# TASK DETAILS:
Which lines below fall between the one containing "Click the arrow to jump to quoted post" and the one containing "Task: Sort standings by PCT column header"? Repeat them exactly, counting both of those lines, and add nothing else.
:: DATA RECORDS
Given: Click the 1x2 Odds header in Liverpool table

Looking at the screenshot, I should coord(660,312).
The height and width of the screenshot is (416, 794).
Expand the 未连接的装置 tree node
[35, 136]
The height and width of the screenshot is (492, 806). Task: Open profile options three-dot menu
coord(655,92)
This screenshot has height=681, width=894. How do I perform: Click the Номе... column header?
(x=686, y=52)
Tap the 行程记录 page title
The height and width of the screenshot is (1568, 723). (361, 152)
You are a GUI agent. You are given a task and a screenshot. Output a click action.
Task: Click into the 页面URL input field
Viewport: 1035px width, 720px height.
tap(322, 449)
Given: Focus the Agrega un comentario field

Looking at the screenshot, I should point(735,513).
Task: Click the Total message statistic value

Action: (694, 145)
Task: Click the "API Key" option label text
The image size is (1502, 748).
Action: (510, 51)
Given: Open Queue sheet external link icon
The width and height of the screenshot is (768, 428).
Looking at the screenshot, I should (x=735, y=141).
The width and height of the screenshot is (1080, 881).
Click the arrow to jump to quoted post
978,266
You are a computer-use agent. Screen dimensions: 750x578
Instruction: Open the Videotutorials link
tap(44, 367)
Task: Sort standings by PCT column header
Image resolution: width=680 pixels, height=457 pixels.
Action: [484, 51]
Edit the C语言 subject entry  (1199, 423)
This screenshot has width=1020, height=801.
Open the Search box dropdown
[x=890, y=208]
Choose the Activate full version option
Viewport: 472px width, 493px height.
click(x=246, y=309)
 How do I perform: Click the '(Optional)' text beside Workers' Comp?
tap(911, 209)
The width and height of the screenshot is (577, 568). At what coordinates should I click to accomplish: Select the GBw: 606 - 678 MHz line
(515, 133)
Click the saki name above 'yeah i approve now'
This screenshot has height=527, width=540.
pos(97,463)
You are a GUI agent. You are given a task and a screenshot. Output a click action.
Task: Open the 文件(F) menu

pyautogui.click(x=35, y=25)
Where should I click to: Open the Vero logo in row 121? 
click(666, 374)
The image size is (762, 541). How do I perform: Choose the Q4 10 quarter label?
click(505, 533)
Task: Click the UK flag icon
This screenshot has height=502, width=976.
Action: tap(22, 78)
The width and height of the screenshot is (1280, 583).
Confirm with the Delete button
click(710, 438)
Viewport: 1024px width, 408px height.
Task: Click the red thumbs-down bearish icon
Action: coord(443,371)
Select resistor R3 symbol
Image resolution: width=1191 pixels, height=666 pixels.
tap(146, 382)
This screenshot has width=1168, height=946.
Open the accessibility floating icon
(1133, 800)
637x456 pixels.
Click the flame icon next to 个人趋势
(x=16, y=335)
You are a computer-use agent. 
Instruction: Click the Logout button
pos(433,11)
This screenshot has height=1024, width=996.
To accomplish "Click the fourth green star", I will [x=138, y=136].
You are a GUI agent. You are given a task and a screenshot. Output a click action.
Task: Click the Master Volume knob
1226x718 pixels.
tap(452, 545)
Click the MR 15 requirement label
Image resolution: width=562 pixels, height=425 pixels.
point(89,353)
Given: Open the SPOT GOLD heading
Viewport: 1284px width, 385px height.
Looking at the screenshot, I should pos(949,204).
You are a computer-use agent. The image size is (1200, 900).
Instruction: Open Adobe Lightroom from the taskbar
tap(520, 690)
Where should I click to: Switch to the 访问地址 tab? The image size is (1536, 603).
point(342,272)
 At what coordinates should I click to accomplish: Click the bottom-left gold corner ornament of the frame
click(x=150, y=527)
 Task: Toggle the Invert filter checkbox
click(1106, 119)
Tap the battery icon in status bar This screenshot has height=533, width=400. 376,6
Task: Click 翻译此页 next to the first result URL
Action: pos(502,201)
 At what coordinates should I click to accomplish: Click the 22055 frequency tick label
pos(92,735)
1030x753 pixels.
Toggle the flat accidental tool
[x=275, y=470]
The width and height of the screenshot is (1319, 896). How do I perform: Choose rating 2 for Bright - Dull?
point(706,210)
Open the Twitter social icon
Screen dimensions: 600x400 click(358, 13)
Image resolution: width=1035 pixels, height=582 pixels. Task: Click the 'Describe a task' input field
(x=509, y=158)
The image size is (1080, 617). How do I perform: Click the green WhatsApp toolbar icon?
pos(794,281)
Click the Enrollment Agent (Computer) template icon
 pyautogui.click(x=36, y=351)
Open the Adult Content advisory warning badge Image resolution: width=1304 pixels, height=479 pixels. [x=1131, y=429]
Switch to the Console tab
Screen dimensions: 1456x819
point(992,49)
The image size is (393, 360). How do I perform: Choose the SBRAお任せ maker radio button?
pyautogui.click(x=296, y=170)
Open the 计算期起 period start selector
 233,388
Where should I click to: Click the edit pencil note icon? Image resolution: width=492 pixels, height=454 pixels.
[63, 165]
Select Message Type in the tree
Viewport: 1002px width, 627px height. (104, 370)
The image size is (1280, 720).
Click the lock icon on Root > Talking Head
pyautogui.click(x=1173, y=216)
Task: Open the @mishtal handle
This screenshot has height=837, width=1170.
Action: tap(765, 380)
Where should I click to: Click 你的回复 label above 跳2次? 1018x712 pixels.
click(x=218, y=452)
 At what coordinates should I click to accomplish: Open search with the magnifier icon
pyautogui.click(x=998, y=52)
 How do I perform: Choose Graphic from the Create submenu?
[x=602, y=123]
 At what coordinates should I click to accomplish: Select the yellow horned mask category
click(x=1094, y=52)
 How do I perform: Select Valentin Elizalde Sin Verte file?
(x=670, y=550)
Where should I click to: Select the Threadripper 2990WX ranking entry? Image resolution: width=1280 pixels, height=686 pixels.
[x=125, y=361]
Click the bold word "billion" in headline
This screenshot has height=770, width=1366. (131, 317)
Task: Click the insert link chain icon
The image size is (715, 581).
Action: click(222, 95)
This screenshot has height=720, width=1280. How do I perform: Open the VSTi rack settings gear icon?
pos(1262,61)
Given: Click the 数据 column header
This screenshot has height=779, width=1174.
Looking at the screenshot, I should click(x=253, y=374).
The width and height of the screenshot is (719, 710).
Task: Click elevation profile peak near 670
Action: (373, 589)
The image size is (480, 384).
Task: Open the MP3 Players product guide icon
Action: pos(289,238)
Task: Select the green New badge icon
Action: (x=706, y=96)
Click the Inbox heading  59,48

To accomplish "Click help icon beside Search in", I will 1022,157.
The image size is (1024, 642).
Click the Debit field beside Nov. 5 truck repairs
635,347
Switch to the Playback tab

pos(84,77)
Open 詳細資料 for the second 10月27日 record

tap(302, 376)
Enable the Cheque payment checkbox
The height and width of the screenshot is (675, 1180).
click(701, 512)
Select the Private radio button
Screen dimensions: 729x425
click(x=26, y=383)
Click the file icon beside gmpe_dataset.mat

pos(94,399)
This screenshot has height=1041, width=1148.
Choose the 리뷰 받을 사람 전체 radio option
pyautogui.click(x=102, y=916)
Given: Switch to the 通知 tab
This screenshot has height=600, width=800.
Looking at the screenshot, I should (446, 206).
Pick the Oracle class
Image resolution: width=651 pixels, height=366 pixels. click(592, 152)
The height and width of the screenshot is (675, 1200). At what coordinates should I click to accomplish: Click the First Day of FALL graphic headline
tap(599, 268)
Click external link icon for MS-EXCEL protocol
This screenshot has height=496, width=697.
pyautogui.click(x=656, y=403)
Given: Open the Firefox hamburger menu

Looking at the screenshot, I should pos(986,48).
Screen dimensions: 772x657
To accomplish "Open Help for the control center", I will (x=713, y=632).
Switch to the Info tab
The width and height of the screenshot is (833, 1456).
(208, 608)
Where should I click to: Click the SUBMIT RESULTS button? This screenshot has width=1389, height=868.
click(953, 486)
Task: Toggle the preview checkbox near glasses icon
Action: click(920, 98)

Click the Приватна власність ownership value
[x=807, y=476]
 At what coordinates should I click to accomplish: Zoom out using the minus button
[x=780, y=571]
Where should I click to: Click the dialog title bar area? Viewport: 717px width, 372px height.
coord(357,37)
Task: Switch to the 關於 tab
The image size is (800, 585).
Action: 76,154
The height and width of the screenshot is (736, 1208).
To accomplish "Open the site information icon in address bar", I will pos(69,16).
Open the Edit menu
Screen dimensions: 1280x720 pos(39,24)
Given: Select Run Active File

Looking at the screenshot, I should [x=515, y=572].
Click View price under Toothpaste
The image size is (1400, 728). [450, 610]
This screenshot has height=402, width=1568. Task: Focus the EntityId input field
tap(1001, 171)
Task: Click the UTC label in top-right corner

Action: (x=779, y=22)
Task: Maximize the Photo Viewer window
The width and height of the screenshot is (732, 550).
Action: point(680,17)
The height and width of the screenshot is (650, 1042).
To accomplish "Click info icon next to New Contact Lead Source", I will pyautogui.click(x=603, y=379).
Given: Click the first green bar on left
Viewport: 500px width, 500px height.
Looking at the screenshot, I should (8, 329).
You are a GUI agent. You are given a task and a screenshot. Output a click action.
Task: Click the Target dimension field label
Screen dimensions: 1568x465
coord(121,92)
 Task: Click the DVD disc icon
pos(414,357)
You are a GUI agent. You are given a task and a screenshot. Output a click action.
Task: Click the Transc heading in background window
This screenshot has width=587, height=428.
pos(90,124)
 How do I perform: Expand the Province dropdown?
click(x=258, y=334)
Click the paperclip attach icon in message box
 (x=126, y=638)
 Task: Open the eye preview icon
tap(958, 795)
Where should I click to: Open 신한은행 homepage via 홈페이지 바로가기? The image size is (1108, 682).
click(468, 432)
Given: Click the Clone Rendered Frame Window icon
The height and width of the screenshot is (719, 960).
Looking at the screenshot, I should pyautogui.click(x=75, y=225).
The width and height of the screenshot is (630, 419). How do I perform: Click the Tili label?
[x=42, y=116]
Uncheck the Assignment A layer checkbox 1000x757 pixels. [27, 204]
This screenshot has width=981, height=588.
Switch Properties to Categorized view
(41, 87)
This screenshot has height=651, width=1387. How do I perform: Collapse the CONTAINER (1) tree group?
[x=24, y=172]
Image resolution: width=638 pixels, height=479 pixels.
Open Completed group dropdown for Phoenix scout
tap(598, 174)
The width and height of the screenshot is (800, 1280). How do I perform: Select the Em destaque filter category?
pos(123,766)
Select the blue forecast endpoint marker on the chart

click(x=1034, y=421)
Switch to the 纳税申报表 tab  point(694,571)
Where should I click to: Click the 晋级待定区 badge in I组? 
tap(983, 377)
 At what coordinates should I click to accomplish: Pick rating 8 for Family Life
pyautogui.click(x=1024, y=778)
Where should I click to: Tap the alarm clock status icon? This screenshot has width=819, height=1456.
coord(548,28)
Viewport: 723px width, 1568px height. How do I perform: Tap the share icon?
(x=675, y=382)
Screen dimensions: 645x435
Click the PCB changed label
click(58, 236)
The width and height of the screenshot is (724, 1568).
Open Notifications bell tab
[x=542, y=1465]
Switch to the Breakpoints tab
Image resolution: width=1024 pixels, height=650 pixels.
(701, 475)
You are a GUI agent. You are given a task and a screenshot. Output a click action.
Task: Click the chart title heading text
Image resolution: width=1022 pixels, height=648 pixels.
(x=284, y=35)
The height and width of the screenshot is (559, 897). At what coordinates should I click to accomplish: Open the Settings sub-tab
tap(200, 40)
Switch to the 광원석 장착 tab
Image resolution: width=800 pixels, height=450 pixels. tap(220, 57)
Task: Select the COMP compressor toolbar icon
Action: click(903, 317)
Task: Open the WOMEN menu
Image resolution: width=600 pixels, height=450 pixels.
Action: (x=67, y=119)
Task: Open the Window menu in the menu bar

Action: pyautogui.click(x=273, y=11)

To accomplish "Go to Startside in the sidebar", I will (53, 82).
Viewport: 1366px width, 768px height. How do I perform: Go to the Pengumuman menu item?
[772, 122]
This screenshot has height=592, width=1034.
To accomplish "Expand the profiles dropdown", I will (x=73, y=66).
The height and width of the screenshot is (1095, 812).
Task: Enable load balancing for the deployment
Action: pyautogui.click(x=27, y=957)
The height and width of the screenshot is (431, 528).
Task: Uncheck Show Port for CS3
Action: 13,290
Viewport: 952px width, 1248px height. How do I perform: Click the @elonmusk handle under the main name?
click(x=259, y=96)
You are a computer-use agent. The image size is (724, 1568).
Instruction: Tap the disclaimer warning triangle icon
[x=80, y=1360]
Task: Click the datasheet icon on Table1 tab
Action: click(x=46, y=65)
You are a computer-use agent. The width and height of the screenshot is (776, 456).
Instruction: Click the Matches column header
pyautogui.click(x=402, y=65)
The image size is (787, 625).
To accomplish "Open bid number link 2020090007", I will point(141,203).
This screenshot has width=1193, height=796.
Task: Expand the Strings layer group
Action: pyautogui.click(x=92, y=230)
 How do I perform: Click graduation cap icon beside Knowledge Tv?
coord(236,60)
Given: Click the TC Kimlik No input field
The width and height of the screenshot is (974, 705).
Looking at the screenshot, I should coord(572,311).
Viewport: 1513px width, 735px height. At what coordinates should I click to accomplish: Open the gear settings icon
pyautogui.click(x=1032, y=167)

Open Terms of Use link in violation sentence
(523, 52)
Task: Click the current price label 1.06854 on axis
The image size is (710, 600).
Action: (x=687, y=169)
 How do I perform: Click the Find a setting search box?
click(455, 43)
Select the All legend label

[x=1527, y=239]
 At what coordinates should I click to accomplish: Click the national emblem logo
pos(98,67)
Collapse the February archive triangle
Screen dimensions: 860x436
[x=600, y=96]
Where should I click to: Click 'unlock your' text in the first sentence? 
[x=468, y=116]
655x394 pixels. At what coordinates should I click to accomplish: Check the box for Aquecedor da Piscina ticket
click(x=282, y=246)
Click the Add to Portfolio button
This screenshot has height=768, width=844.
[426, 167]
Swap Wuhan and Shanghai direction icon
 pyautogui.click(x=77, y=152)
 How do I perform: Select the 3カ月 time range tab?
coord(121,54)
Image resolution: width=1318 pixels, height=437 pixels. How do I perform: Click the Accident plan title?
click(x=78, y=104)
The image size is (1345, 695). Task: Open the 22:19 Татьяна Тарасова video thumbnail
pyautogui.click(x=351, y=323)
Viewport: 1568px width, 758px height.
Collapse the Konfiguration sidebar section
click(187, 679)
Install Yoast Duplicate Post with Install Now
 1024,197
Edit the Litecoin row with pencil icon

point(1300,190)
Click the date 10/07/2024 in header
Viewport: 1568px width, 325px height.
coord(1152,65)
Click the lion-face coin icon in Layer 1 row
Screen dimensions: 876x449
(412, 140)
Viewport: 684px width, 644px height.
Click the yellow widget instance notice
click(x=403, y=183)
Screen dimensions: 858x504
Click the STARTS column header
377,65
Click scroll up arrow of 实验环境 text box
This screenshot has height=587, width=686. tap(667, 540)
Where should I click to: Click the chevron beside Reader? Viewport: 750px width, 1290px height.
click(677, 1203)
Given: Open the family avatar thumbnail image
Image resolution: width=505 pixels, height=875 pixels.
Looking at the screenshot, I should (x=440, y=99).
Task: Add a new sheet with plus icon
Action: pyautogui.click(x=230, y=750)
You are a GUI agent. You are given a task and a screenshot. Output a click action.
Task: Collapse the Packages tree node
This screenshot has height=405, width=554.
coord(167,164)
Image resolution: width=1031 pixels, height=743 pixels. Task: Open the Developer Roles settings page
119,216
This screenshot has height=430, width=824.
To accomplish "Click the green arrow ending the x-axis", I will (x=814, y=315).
::::
# FINISHED TASK:
Click the arrow to jump to quoted post
978,266
You are a computer-use agent. Screen dimensions: 750x578
Instruction: Open the Videotutorials link
tap(44, 367)
Task: Sort standings by PCT column header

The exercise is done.